Med-co believe that this is, to some extent, a matter for the operator of the service.  The service at Dungavel IRC is no longer operated by Geo-group who were a party to the FAI.  The new contract holder is Mitie C&C.  They have operated the service since on or around September 2021  They hold the contract for the Bigword interpreter.  The IS.91 form identifies the relevant language that the individual speaks meaning that it has been identified prior to admission.  This information is provided to the nurse on admission and therefore appropriate interpreting services can be utilised either via Bigword Interpretation (telephone interpreters) or the Morfa Tablet which utilises online speech and written recognition and translation.

 

(xiii)        There should be a system of automatic triggers for GP assessment following repeat presentations within a short time frame. Such a frequency of attendances should ensure that the patient is automatically registered for a GP appointment within a reasonable time frame.

 

(xiv)         where doctors are asked to continue prescriptions under the Homely Remedy policy it should be that default position that this should trigger an appointment for assessment by the GP unless there are compelling reasons to believe this is not necessary.

 

In relation to (xiii) and (xiv) the Minor Ailment Policy has been updated to include  - ‘treatment of minor self-limiting conditions without accompanying symptoms that could indicate a more complex etiology, and without the need for referral for a more in depth investigation.  Treatment under this Policy must not continue for longer than 3 days for oral medicines.
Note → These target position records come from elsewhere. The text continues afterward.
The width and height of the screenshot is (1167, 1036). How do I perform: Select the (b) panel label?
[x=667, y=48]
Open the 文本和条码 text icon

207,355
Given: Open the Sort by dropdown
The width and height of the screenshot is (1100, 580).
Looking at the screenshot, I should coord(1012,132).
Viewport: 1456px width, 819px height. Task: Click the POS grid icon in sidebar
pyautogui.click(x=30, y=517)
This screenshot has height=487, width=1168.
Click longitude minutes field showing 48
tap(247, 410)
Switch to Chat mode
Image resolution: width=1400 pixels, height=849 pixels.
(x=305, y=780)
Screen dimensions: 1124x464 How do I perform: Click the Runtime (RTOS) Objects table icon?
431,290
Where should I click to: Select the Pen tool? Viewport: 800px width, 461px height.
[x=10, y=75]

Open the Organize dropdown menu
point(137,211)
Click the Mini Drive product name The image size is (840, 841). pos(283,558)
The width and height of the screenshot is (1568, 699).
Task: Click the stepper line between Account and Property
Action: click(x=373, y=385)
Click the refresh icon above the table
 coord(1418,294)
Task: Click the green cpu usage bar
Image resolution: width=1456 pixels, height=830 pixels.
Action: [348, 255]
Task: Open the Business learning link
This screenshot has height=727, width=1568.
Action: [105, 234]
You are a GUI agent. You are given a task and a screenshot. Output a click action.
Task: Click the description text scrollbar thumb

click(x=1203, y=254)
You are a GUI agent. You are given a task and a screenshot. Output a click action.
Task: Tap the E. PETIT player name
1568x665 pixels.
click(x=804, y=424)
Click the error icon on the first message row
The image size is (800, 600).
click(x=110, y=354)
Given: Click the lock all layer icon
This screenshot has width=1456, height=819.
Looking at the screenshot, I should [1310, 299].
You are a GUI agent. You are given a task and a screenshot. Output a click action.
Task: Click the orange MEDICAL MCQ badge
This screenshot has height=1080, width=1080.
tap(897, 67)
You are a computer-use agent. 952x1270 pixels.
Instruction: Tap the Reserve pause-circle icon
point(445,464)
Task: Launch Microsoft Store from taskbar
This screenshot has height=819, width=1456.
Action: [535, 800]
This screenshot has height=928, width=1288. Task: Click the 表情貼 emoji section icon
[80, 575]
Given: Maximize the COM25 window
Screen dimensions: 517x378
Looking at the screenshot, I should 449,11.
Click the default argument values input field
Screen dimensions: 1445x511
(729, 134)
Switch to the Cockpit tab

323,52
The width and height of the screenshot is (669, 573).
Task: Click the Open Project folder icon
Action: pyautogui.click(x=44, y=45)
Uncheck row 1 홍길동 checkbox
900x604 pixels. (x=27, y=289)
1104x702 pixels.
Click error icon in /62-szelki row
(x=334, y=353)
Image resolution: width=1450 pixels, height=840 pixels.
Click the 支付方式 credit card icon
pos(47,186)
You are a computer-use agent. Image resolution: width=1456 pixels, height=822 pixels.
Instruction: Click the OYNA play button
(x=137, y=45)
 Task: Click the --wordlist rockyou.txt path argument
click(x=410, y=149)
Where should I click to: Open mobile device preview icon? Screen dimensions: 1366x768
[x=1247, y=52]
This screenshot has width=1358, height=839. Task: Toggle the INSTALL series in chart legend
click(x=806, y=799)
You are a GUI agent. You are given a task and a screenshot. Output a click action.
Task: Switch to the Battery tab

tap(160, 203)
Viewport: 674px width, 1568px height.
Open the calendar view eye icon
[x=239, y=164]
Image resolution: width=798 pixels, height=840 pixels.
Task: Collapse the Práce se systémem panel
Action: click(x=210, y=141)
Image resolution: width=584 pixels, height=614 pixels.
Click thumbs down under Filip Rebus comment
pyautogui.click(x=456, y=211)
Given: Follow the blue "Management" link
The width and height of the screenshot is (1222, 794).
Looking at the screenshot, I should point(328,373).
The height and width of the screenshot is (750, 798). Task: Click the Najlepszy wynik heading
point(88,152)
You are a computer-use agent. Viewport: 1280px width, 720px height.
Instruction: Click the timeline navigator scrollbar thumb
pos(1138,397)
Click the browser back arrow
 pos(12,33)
If the condition has not improved, or is worsening, the patient must be referred to the GP clinic for assessment’.

 

Where nurses have used the Minor Ailments policy, they are required to book a GP assessment if medication is required for more than 3 days.  They are not able to prescribe further until assessed by a GP.  The appointment with the GP will take place face-to-face and within 24 hours unless the patient requires to be seen more urgently.